To jest archiwalna wersja serwisu nj24.pl Tygodnika Nowiny Jeleniogórskie. Zapraszamy do nowej odsłony: NJ24.PL.

Żądz nie głusz!

Żądz nie głusz!

W Zdrojowym Teatrze Animacji zaprezentowano autorski spektakl muzyczny Kazimierza Pichlaka pt. „Żądz nie głusz”. 15 kwietnia autorowi sztuki na scenie towarzyszył zespół muzyczny w składzie: Jacek Szreniawa – fortepian, śpiew, Jakub Olejnik – kontrabas, Mateusz Maniak – perkusja.

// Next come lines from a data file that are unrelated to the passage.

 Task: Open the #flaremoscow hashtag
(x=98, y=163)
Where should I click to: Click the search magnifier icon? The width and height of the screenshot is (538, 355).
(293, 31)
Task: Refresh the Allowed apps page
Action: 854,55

Kazimierz Pichlak wielokrotnie już udowodnił, że jest człowiekiem wielu talentów. Jeden nich, ten realizowany w medycznym fachu, lepiej podziwiać z dystansu lub jedynie słuchać o nim. Pozostałe – i owszem - chętnie oceniamy osobiście. Jesteśmy wszak ciekawi, jak spełnia się artystycznie człowiek wykształcony w dziedzinie pozornie ze sztuką i twórczością artystyczną niewiele mającej wspólnego. „Żądz nie głusz”, to kolejne przedsięwzięcie artystyczne autorstwa cenionego chirurga, doktora nauk medycznych Kazimierza Pichlaka, po spektaklu zrealizowanym także w Zdrojowym Teatrze Animacji pt. „Na otwartym sercu” i unikalnym pokazie fotografii z muzyką na żywo w wykonaniu Jacka Szreniawy i zespołu pt. „Muzyka gór bardzo górzystych”.

„Żądz nie głusz” to teksty liryczne i dowcipne o męskich fascynacjach i damsko-męskich relacjach, o sprawach drobnych i tych najważniejszych, żeby nie powiedzieć – ostatecznych. A wszystko napisane piękną polszczyzną, z inteligentną pointa i skojarzeniami do rozszyfrowania przez czytających coś więcej, niż krótkie wiadomości tekstowe. Kazimierz Pichlak jest uważnym obserwatorem naszej codzienności i potrafi ją celnie skomentować, a że jest dowcipny i przewrotny, to i depresja jest u niego po prostu „Depresyjką”. Jacek Szreniawa, który jest muzycznie odpowiedzialny za ten program, doskonale potrafi rozczytać nie tylko tekst, ale i podtekst, więc strona muzyczna jest tylko znakomitym dopełnieniem słowa – i ten głos… A pieśń finałowa?! To dokładny, acz lapidarny przegląd osiągnięć naszego kraju w ostatnich dwóch latach wyśpiewany do rymu i rytmu wspólnie z widownią (refren), która jak zwykle doskonale „wyłapała” wszystkie smaczki cienkiej ironii. Mimo nienajweselszej pointy, wieczór zakończył się burzliwymi oklaskami, którymi pożegnano artystów.